Format the entries below as a numbered list, from the first line of the entries through the line containing "coord(101,350)", with both ends included. Omit any blank lines.

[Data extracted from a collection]
-------------------------

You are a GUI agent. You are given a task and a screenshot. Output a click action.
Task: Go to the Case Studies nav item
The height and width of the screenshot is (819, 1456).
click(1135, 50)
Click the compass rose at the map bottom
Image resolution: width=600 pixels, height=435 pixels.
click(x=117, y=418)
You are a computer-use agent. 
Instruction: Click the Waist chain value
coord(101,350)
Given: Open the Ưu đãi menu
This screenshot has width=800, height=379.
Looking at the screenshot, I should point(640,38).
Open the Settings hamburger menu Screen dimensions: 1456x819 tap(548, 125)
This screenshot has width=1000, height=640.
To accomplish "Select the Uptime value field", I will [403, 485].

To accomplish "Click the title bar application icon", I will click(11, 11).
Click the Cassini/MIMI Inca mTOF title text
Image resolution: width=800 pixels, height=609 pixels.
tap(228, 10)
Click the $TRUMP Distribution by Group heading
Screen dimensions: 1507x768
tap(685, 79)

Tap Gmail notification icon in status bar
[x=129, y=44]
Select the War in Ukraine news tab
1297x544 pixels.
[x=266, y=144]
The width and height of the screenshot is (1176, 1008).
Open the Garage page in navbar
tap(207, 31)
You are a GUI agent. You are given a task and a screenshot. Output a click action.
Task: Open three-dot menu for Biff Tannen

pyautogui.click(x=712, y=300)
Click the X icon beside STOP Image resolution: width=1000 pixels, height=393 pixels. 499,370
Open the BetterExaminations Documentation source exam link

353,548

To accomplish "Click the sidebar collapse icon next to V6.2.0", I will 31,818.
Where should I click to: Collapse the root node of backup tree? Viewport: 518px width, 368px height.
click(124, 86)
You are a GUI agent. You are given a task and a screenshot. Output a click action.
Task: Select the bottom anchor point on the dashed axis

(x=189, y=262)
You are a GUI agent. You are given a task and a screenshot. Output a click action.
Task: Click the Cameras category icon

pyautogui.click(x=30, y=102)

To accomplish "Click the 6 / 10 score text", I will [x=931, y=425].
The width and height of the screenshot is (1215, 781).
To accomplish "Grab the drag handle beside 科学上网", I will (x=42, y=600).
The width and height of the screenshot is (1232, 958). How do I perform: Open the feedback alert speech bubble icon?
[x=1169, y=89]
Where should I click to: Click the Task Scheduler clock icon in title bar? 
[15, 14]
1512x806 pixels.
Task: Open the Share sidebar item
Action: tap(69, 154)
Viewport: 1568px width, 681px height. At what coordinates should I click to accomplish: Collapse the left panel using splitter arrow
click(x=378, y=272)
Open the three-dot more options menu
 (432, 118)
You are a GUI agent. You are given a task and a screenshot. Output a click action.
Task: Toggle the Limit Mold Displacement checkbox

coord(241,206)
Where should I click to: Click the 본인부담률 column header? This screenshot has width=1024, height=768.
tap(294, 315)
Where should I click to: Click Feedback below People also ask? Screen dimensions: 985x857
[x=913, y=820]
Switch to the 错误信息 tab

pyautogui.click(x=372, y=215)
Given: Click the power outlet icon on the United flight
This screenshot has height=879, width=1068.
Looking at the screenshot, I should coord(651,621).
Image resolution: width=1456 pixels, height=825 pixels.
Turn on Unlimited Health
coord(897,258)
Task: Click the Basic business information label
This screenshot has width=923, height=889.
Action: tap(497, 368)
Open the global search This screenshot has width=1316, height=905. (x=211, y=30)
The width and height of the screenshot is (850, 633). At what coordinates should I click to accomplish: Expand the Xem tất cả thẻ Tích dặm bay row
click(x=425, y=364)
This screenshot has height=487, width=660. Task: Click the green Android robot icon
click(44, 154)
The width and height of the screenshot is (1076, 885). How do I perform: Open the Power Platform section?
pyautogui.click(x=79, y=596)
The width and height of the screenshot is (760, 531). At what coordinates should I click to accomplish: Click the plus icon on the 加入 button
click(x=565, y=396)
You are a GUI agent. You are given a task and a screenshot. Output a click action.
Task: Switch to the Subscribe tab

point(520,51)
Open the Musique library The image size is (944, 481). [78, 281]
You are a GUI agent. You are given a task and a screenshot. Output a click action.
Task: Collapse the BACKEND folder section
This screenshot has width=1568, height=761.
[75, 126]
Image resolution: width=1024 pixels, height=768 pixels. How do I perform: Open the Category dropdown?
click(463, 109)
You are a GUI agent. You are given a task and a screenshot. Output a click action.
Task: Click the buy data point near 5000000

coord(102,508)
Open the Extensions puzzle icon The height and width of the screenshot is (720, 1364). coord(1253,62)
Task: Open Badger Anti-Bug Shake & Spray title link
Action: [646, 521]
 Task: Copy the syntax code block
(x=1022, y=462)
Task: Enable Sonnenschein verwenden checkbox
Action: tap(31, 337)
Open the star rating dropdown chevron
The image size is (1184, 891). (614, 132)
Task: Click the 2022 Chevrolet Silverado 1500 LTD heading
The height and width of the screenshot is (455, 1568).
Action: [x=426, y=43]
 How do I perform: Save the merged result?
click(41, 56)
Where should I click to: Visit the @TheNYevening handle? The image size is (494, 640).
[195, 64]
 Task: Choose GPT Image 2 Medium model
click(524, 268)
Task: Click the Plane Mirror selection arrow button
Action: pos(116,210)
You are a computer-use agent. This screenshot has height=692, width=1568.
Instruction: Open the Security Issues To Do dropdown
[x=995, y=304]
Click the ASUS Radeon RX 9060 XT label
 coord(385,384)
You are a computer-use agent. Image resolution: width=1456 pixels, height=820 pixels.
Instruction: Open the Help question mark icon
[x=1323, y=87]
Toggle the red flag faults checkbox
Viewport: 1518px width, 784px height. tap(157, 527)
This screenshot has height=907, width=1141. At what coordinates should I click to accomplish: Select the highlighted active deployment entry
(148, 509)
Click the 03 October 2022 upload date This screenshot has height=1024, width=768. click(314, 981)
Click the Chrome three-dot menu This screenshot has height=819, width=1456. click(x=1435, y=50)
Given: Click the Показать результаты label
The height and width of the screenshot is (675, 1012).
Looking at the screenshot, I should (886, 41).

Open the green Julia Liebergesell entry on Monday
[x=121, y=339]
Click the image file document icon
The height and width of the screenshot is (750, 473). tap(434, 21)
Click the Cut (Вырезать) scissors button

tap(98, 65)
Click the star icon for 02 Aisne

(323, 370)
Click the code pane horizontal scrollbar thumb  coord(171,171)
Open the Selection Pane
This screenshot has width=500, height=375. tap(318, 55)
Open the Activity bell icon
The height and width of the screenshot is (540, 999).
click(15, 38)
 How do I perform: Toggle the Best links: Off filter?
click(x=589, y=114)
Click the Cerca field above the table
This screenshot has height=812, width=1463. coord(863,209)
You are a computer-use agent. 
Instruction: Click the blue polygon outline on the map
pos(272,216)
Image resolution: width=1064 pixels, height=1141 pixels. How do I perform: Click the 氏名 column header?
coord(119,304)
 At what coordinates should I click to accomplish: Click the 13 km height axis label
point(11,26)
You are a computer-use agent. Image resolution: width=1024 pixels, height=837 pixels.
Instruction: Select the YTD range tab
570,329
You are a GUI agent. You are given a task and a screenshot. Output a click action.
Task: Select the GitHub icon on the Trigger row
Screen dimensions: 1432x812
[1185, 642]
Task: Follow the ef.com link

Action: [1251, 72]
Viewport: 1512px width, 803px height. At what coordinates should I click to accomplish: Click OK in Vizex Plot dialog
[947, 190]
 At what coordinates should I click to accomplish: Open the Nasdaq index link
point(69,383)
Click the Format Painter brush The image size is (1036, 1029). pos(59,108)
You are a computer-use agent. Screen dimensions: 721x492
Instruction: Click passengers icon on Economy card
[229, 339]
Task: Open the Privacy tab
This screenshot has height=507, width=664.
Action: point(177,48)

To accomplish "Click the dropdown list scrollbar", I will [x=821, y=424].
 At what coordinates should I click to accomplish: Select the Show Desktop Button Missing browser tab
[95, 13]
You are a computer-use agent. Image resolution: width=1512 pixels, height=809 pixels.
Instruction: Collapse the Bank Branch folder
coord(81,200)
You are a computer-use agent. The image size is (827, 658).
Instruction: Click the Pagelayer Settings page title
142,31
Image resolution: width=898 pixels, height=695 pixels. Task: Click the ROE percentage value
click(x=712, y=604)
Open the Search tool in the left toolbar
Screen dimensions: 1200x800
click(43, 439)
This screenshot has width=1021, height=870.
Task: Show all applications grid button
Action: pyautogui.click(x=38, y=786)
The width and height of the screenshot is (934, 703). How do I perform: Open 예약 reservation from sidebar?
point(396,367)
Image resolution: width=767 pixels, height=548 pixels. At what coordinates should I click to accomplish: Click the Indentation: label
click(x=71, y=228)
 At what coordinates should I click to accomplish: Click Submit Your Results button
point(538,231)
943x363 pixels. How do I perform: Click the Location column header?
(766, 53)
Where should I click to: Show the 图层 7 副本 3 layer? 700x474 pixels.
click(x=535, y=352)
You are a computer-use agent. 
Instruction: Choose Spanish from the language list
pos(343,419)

-------------------------

> **Exercise result**:
1. You are a GUI agent. You are given a task and a screenshot. Output a click action.
2. Task: Go to the Case Studies nav item
3. The height and width of the screenshot is (819, 1456).
4. click(1135, 50)
5. Click the compass rose at the map bottom
6. Image resolution: width=600 pixels, height=435 pixels.
7. click(x=117, y=418)
8. You are a computer-use agent. 
9. Instruction: Click the Waist chain value
10. coord(101,350)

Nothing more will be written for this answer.